George Bernard Shaw wrote a letter to Tolstoy -- the difference between their genius is demonstrated by the fact that Shaw needs to be identified the more completely -- in which he says, “To me God does not yet exist…” and he blathers on about how Evolution is trying to create such a thing. “The current theory that God already exists in perfection involves the belief that God deliberately created something lower than Himself when He might just as easily have created something equally perfect. That is a horrible belief...” Indeed. It’s also a fictitious belief. At no time has this been “the current theory.” God cannot create himself. No serious theologian of a Western faith has proposed such a thing. How could Shaw be so wrong? Because he got caught up in his own ideas and words, and because he was so used to impressing people and being complimented that he failed to develop a capacity for self-examination. It’s a form of insanity. Self confidence is better than self doubt, when it comes to producing commercial entertainments. But comedians should stick to trying to be funny.

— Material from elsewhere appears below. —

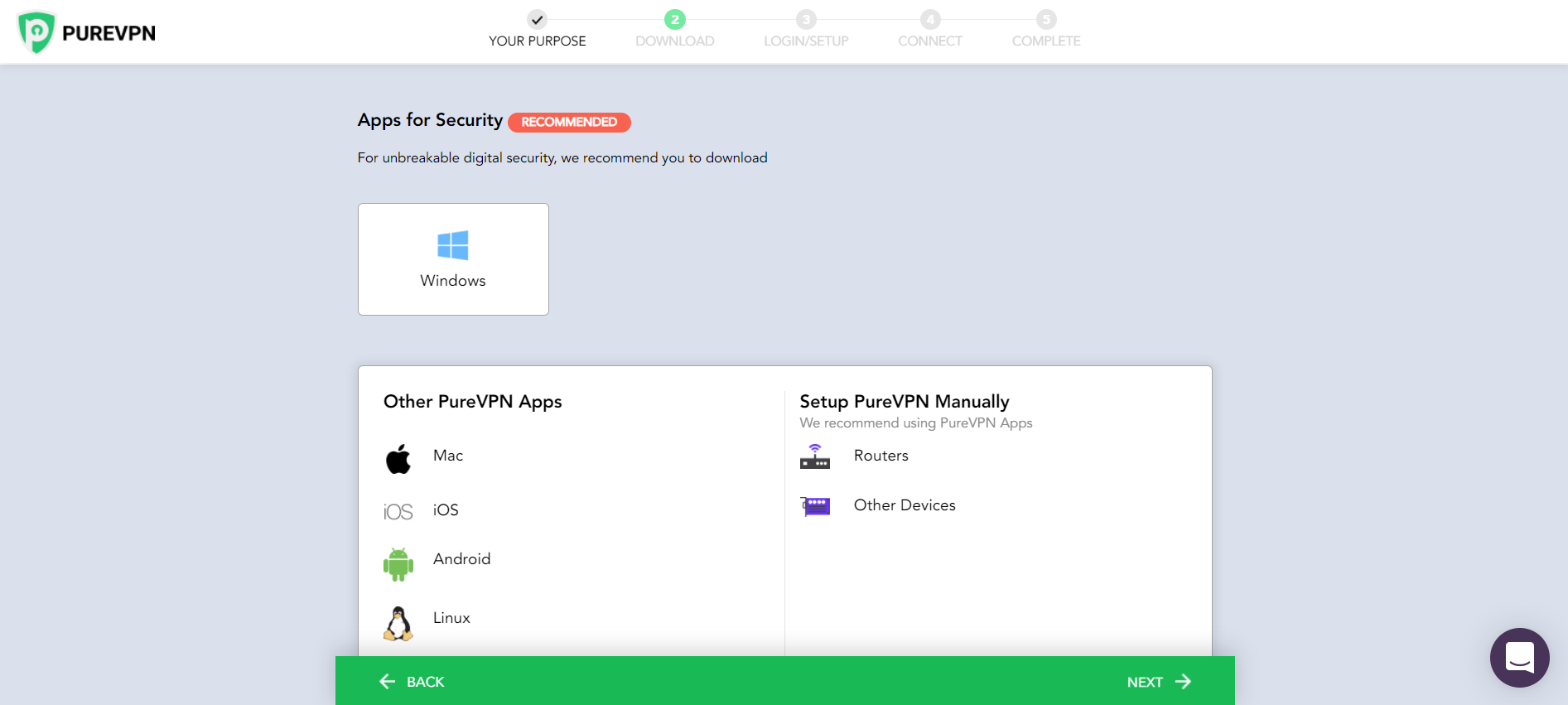Select the Windows logo icon

(453, 245)
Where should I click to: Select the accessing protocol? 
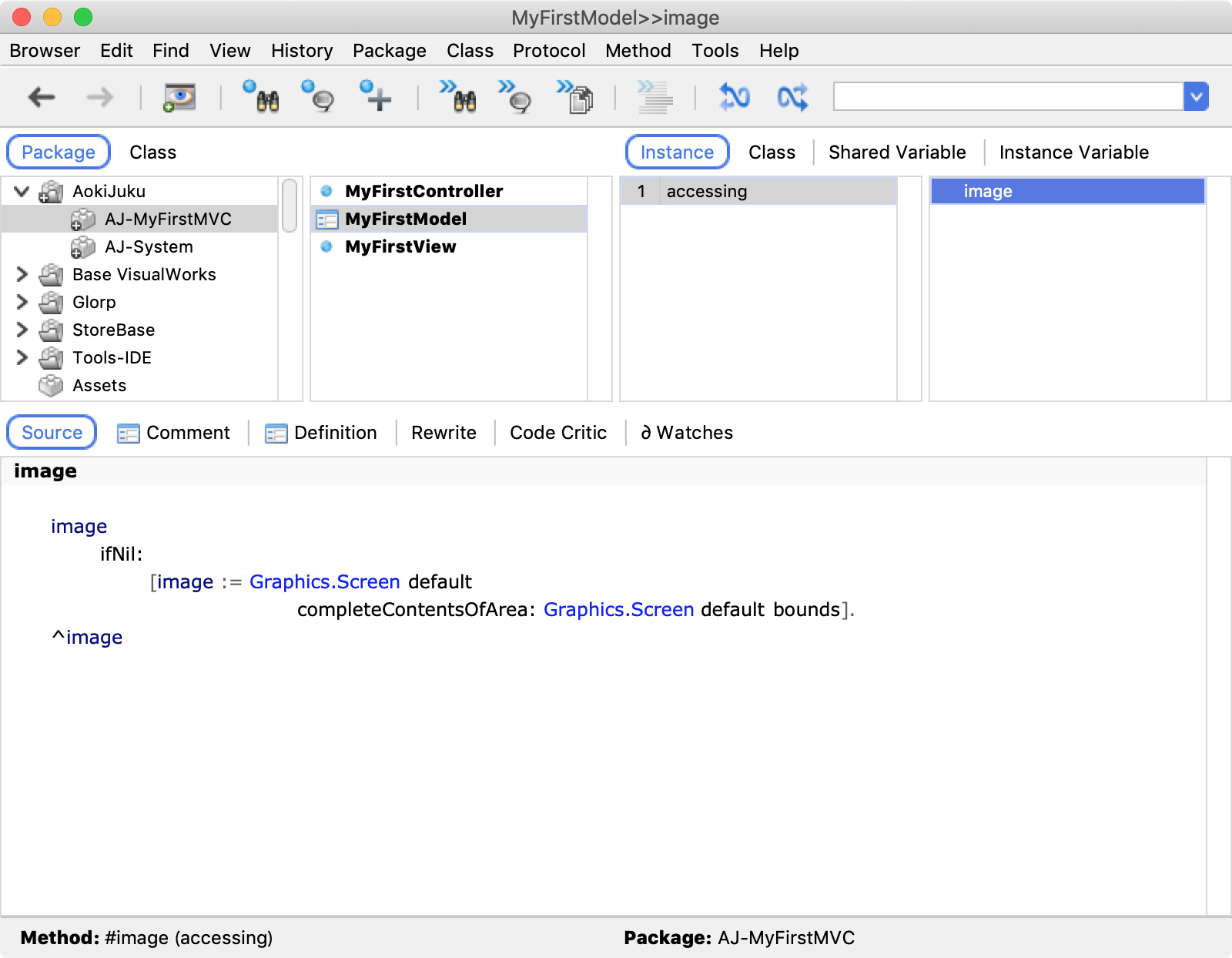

For almost a year now I’ve had constant pain. Sometimes literally crippling. It’s not a disc, and certainly not plantar fasciitis. Not sports medicine, not a general practitioner, not a chiropractor. It’s a disease -- debilitating pain at but not in various joints. Not arthritis or the like -- tendons or bursa or something. I’ve taken excellent care of myself, my whole life, for exactly this reason. I’ve always known that if I ever got a big problem, I wouldn’t be responsible about it. It really digs deeply into my crazy place. I could very well just give up. So I’m worried about myself. I am profoundly self destructive.
It's irksome. So many bad choices, and their accrued consequences. I needed a wife, to ground and motive and encourage me. Instead I read. What a waste.